Un jeune Français sur quatre est chômeur, et un sur deux dans certaines zones périurbaines. Des centaines de milliers d' entre eux sortent du système scolaire sans qualification, à demi illettrés. Cette jeunesse se sent défavorisée au regard du reste de la population et, par là, disponible pour n' importe quelle "vengeance" sociale. On nous parle de " révolution" : la réinsertion prioritaire de ces exclus, par exemple par une Enseignement technique réactualisé, pourrait en être un premier résultat concret.
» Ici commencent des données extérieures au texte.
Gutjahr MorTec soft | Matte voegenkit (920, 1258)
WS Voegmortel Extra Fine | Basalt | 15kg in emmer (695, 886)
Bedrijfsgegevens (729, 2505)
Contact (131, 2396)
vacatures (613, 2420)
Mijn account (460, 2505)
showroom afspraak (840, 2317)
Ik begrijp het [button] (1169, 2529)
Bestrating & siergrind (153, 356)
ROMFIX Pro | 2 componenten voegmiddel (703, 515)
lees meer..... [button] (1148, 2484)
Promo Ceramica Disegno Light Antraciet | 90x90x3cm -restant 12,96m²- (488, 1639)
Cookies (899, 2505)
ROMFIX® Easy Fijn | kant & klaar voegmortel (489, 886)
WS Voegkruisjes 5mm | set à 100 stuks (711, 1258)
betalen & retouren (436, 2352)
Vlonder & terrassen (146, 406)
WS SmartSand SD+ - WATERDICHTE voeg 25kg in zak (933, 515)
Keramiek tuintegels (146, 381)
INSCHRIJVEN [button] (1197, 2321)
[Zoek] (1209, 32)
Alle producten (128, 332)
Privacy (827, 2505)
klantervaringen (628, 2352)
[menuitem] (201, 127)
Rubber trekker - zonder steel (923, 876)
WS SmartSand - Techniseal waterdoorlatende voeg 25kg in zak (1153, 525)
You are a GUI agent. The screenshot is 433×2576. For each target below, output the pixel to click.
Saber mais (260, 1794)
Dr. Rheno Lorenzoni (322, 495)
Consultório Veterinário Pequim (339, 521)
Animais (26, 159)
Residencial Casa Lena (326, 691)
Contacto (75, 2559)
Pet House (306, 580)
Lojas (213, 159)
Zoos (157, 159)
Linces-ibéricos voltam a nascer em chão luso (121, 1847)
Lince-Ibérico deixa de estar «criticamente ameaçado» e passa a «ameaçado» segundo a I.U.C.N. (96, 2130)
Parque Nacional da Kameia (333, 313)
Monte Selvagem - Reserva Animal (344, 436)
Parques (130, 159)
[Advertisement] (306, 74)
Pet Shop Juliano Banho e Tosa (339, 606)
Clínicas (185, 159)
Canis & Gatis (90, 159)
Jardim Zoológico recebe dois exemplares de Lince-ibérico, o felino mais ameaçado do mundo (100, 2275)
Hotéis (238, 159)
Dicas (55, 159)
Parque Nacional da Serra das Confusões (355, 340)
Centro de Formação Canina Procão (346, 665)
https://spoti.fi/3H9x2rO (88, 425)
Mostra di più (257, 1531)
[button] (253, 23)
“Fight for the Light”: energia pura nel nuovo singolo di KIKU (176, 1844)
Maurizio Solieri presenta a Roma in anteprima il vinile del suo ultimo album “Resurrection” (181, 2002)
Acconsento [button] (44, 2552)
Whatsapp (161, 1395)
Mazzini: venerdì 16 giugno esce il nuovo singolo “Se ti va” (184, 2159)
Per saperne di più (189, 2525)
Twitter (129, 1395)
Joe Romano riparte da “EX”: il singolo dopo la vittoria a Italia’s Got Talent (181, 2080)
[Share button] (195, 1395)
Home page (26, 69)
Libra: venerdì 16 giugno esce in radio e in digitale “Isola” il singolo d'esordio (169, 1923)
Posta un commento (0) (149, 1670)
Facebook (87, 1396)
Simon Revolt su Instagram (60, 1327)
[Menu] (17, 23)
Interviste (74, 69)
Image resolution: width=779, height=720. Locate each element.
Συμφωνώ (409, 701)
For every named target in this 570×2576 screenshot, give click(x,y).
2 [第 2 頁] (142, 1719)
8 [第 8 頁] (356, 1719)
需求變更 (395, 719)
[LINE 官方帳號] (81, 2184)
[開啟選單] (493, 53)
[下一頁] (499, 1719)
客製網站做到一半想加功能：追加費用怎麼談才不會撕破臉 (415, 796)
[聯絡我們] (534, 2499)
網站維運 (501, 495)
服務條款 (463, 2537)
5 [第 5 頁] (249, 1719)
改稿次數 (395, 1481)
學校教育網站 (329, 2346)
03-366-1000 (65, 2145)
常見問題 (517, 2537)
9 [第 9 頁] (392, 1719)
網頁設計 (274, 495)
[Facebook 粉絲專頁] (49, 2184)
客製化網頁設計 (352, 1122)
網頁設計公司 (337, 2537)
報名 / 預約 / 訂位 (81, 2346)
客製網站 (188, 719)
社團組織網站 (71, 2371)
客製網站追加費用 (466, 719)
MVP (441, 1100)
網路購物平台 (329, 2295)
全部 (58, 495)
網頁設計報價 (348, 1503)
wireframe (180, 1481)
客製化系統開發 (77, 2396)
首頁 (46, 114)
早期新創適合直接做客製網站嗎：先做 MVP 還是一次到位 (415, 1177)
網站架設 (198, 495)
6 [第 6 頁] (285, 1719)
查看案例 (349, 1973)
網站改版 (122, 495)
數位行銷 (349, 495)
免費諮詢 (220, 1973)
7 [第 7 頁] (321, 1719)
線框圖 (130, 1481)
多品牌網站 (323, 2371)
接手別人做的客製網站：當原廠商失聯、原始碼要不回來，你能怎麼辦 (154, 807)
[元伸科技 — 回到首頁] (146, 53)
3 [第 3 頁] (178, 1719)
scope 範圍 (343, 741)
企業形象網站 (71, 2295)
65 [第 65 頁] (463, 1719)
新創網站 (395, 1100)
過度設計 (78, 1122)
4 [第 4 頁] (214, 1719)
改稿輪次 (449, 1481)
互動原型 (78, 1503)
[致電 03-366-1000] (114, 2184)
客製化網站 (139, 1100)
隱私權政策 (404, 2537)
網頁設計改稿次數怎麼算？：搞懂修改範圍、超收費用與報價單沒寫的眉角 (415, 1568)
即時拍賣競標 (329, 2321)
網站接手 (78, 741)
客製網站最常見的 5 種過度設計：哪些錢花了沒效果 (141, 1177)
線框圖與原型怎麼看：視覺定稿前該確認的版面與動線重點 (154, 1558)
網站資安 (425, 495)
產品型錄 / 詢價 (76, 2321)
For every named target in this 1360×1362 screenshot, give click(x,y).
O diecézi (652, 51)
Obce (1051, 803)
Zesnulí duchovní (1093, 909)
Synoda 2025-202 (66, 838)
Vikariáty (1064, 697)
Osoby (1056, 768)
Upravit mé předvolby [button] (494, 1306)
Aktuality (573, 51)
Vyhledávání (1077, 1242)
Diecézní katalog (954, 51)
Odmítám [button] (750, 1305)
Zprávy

Le nouveau président, la nouvelle majorité, prennent-ils assez en compte, dans leur "Marche", ces foyers potentiels d' explosion et le séisme qui résulterait de la conjonction de ces différentes colères? Les jours récents ont été accaparés par le "Statut de la première Dame" et la "Réorganisation du service de Communication" éliséen. On y discerne mal l' urgence susceptible de rasséréner une opinion sceptique, donc impatiente.